--- Screenshot grounding data ---

------------

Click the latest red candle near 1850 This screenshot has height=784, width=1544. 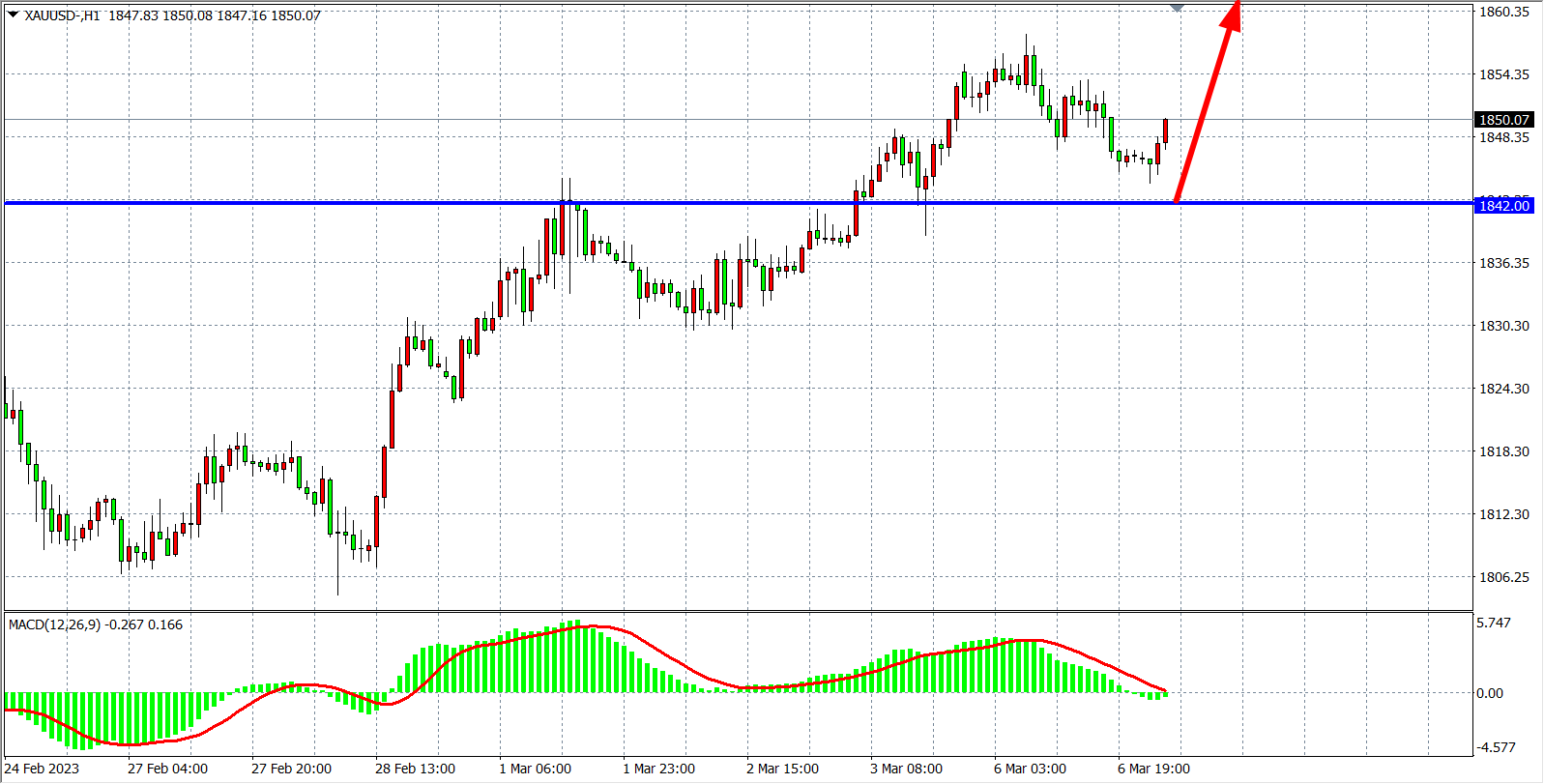tap(1166, 131)
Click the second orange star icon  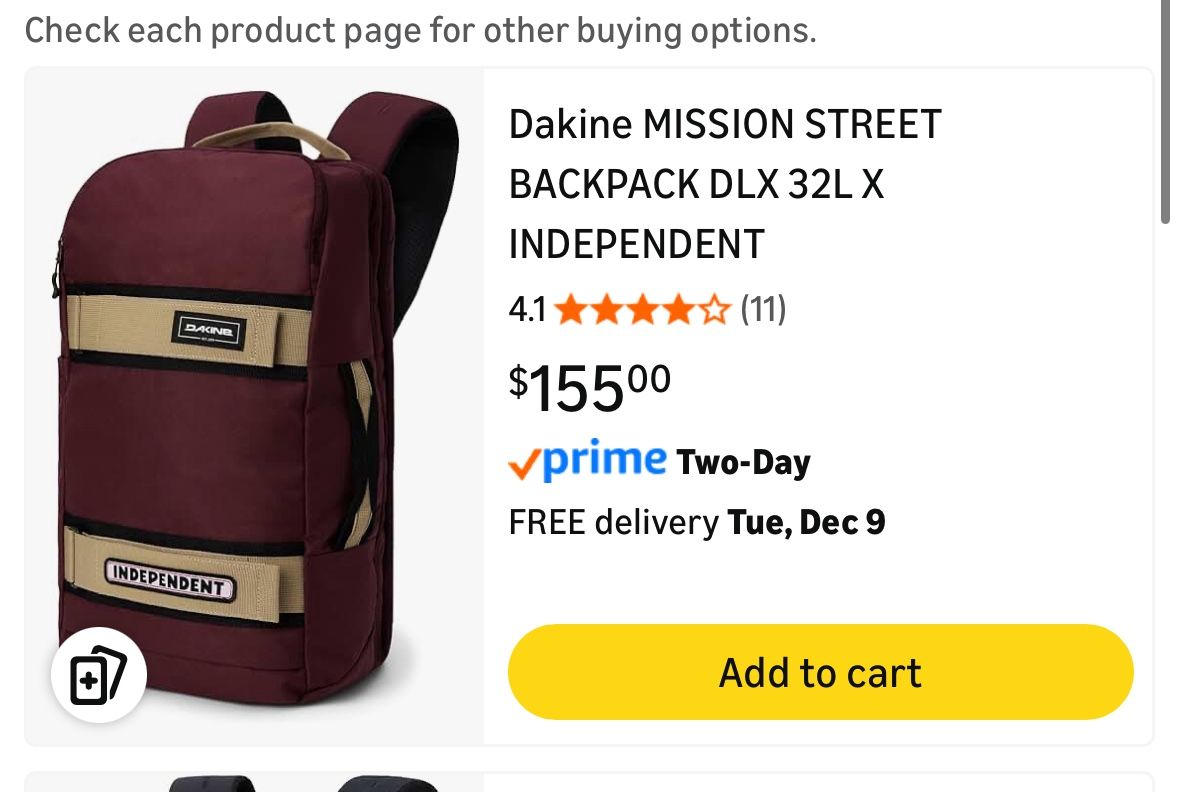point(608,309)
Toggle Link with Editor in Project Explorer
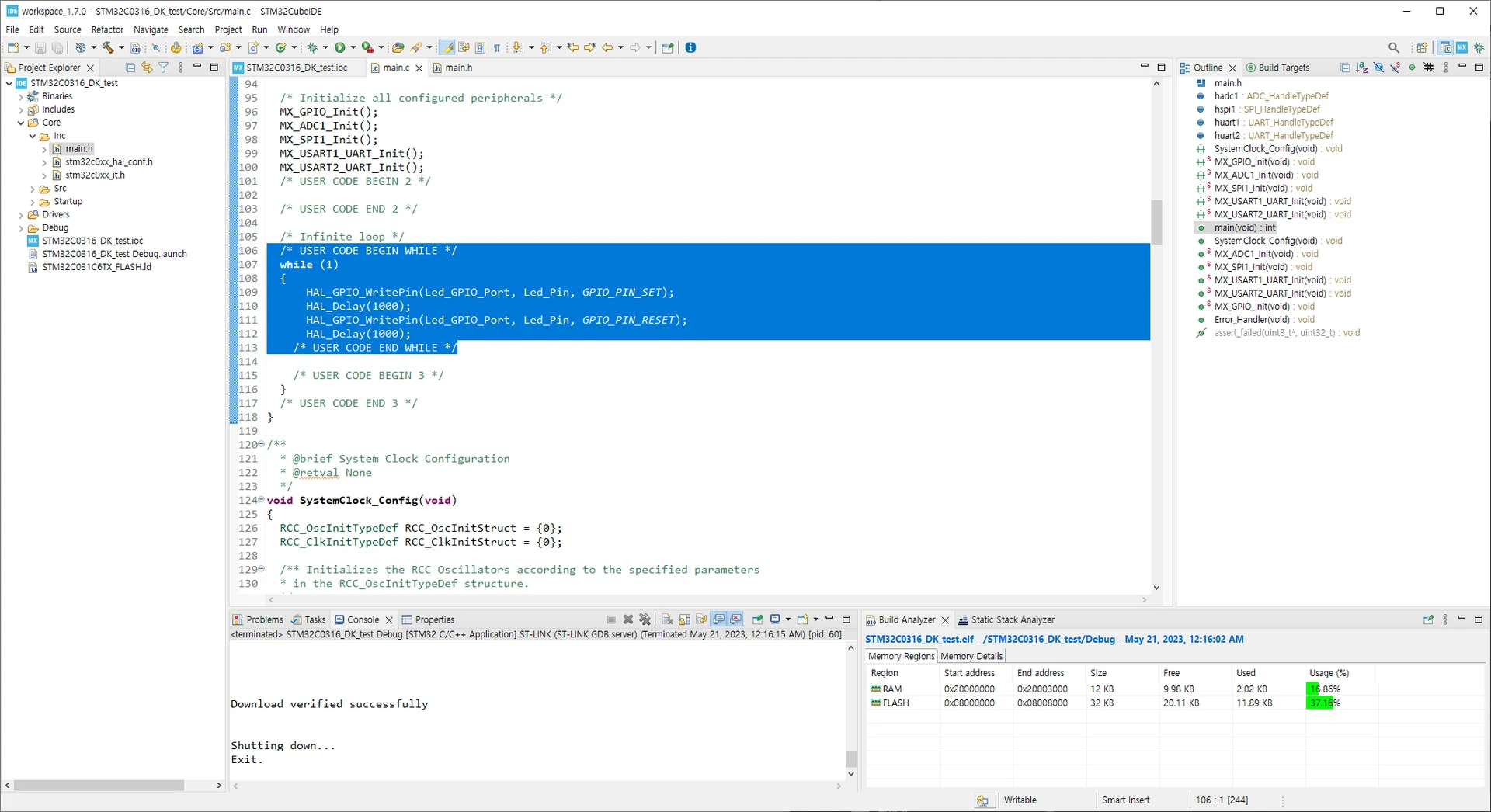 click(x=147, y=68)
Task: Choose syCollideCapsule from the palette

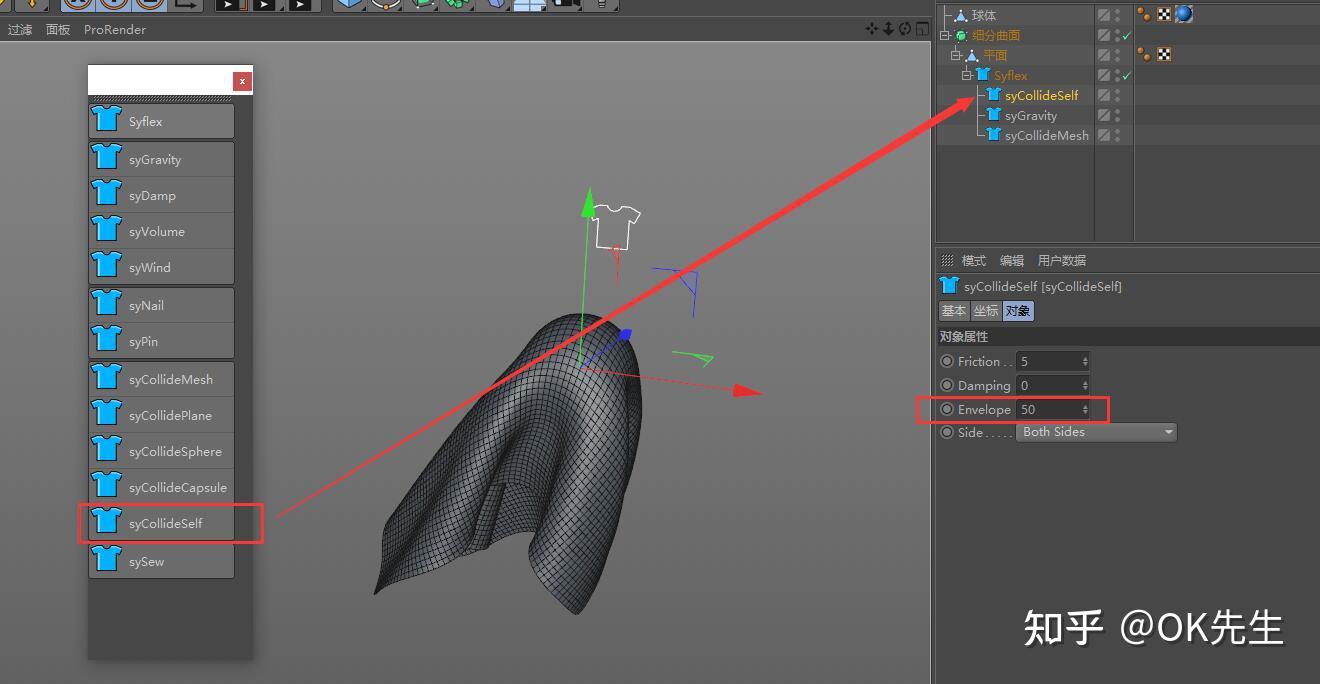Action: click(160, 487)
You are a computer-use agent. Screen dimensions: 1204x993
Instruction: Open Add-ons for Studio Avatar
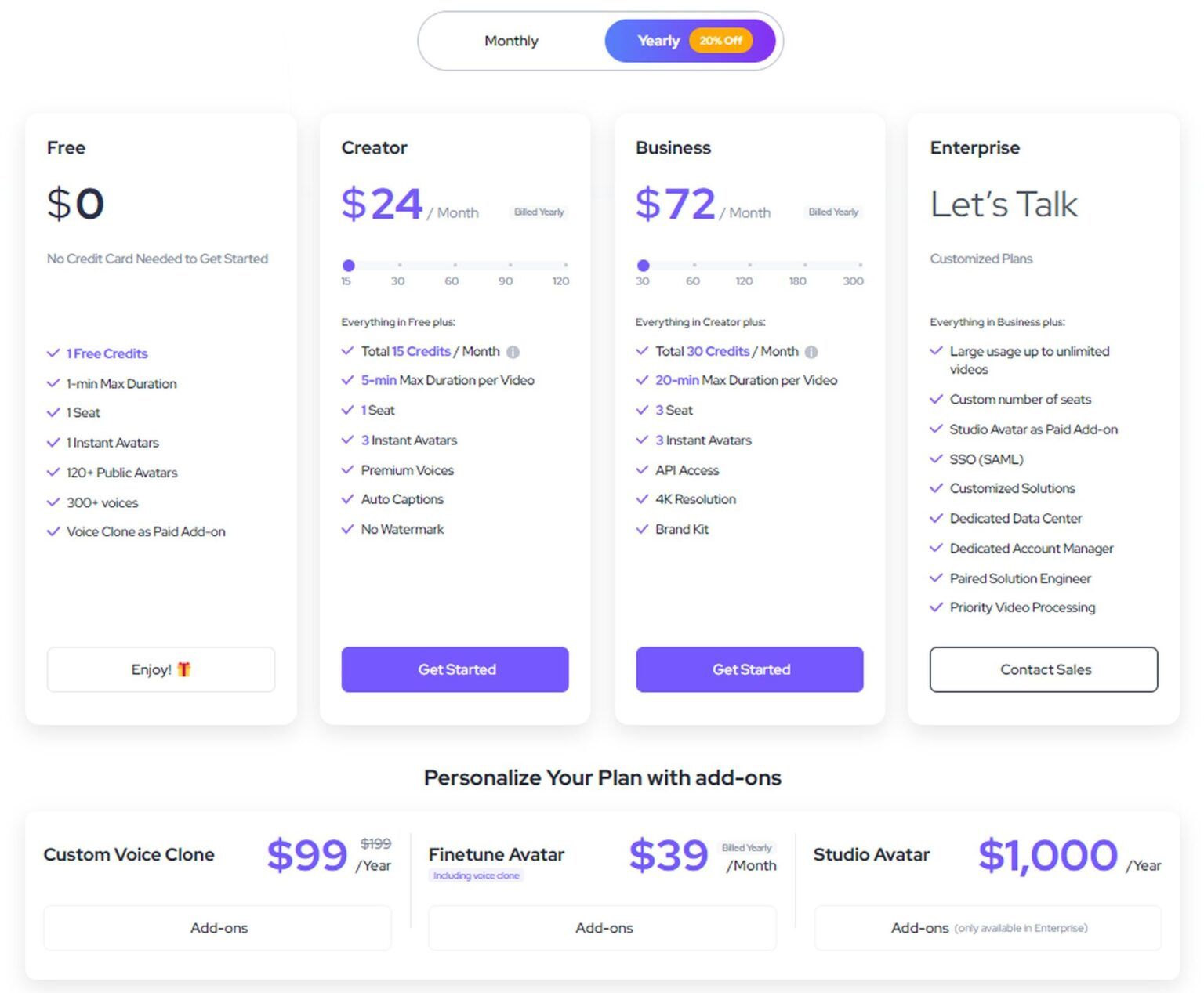[921, 928]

------------

--- Your goal ---
Your copy should consist only of the lines from the one containing "Task: Choose syCollideCapsule" through the last line of the entries above, reproduced exactly, without pictures.

--- Answer ---
Task: Choose syCollideCapsule from the palette

Action: click(160, 487)
You are a computer-use agent. Screen dimensions: 1204x993
Instruction: Open Add-ons for Studio Avatar
[921, 928]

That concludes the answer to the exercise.